La commission des lois du Sénat propose ainsi des alternatives crédibles aux fausses solutions du Gouvernement.

 Ainsi, la réduction de trente à quinze jours du délai de recours devant le Cour nationale du droit d’asile (CNDA), prévue par le Gouvernement mais attentatoire aux droits des demandeurs d’asile et inefficace pour lutter contre l’immigration irrégulière, a été supprimée et il a été prévu que la décision de rejet définitive de la demande d’asile vaudrait désormais obligation de quitter le territoire français (OQTF), ce qui permettrait de rendre plus effectif l’éloignement des déboutés.

Les peines complémentaires d’interdiction du territoire ont été renforcées : les étrangers en situation irrégulière qui commettent un crime ou un délit passible de cinq ans d’emprisonnement seraient contraints de quitter la France, comme le Président de la République l’avait promis le 15 octobre dernier.

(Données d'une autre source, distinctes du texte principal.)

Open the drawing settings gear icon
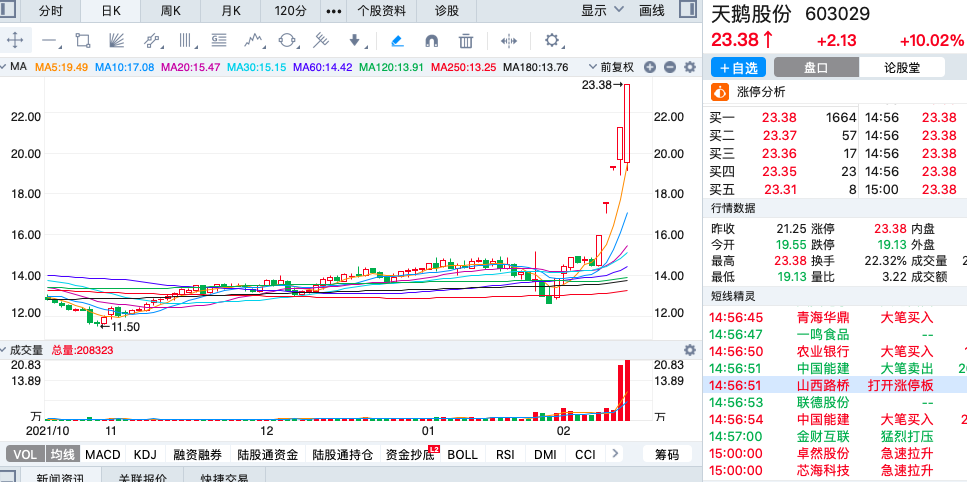 click(552, 41)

La commission a en outre prévu de réduire le nombre de visas accordés aux pays les moins coopératifs pour délivrer les laissez-passer consulaires nécessaires à l’éloignement des étrangers en situation irrégulière.

Sur proposition de François-Noël Buffet et Jacques Grosperrin (Les Républicains – Doubs), rapporteur pour avis de la commission de la culture, la visite médicale des étudiants étrangers a été réintroduite afin de répondre à un grave enjeu de santé publique.

La commission des lois du Sénat a également réorganisé la durée de la rétention administrative, interdit le placement en rétention des mineurs isolés et encadré rigoureusement celui des mineurs accompagnant leur famille.

« Le texte adopté par l’Assemblée nationale autorisait à enfermer un enfant pendant trois mois, dans des locaux totalement inadaptés. Cela ne correspondait pas à ma conception de la République française et la commission des lois m’a largement suivi dans cet engagement ».

Enfin, un effort particulier a également été consenti en faveur de l’intégration des étrangers en situation régulière avec un investissement massif dans les cours de français, et l’appui de Pôle emploi pour améliorer les dispositifs d’insertion sur le marché de l’emploi.

La commission des lois a souhaité soutenir et accompagner les collectivités territoriales avec l’insertion des places d’hébergement des demandeurs d’asile dans le décompte des logements sociaux de la loi « SRU », et la création d’un fichier national biométrique des personnes déclarées majeures à l’issue de leur évaluation par un département.

Le projet de loi sera examiné par le Sénat en séance publique à partir du mardi 19 juin 2018.